Many years ago, I worked for the Morgan County Schools which included Berkeley Springs, Great Cacapon, and Paw Paw, West Virginia for a short time. My career there as their Speech Pathologist didn’t work out, but I loved the area.
So, it wasn’t surprising when I decided to include it in my book, PURSUED. I wanted an area that was rural but still not too far from Washington DC—since one of my characters works for the government in an agency that will remain nameless. (I could tell you, but then I’d have to kill you—read the book if that confuses you.)
Berkeley Springs and surrounding area has it all—history, natural beauty, warm mineral springs, good neighbors, communes when I lived there in the 70s, near Washington, DC, and a castle!
Yes, that’s what I said. Berkeley Springs has a castle. Built of local stone, the castle has 13 rooms plus a basement dungeon. The original owner known as Queen Rosa was evicted from it in the 1920s. Queen Rosa was known for her extravagance and outrageous parties—which certainly contributed to her eviction.
But the area has much more than castles to boast about. Some of the most famous warm mineral springs in the country are located there. And in fact, the original name of the town was Bath, the name given by George Washington and his cronies when they formed a town around the springs in 1776 (according to Berkeley Springs’ website).
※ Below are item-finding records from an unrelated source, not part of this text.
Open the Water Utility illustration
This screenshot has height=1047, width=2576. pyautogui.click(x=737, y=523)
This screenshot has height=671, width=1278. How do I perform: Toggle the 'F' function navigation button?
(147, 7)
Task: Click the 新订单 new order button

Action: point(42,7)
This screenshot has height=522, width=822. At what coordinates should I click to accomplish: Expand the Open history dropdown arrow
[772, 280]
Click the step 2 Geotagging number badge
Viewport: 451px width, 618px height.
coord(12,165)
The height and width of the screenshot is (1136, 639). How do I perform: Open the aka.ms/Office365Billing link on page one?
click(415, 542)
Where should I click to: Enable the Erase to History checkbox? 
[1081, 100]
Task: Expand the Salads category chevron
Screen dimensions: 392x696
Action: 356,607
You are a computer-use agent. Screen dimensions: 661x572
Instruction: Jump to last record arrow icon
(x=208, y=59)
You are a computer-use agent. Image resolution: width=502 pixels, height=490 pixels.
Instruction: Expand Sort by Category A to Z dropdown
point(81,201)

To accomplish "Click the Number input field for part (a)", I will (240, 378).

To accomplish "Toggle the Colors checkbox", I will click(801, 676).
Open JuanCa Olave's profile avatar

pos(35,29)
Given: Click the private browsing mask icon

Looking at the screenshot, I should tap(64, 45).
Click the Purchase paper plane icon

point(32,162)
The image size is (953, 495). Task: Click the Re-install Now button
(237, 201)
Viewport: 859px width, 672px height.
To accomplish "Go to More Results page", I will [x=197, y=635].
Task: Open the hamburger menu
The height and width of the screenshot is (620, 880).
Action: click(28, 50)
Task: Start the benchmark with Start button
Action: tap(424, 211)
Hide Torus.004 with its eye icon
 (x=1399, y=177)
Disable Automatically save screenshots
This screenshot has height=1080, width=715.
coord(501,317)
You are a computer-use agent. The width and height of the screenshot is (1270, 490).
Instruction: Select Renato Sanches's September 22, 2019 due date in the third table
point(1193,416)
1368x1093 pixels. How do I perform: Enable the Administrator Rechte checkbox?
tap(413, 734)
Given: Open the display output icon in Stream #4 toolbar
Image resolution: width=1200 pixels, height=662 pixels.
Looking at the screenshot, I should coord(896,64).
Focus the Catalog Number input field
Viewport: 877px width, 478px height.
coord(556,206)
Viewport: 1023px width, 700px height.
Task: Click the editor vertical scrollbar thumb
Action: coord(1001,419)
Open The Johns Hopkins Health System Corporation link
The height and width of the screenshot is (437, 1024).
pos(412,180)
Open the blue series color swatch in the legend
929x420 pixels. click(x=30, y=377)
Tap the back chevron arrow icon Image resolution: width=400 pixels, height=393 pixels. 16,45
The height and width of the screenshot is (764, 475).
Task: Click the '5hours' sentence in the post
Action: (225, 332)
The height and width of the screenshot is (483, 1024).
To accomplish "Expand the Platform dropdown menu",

But Berkeley Springs isn’t the only party in the county, so to speak. Take route 9 and you’ll end up at Great Cacapon located on Cacapon Mountain. National Geographic lists it as one of the top 5 panoramic views in the east. Having seen it in the fall, I promise you it is spectacular!
Keep going south on route 9 and you’ll eventually end up in Paw Paw. How can you not love a town called Paw Paw? I once got lost when I was working there and ended up in three different states before I found my way back to civilization.
I’m beginning to wonder why I ever left the area.
And then there’s the Apple Butter Festival.
If you find yourself in the area, defintely spend a day or two. You'll enjoy it.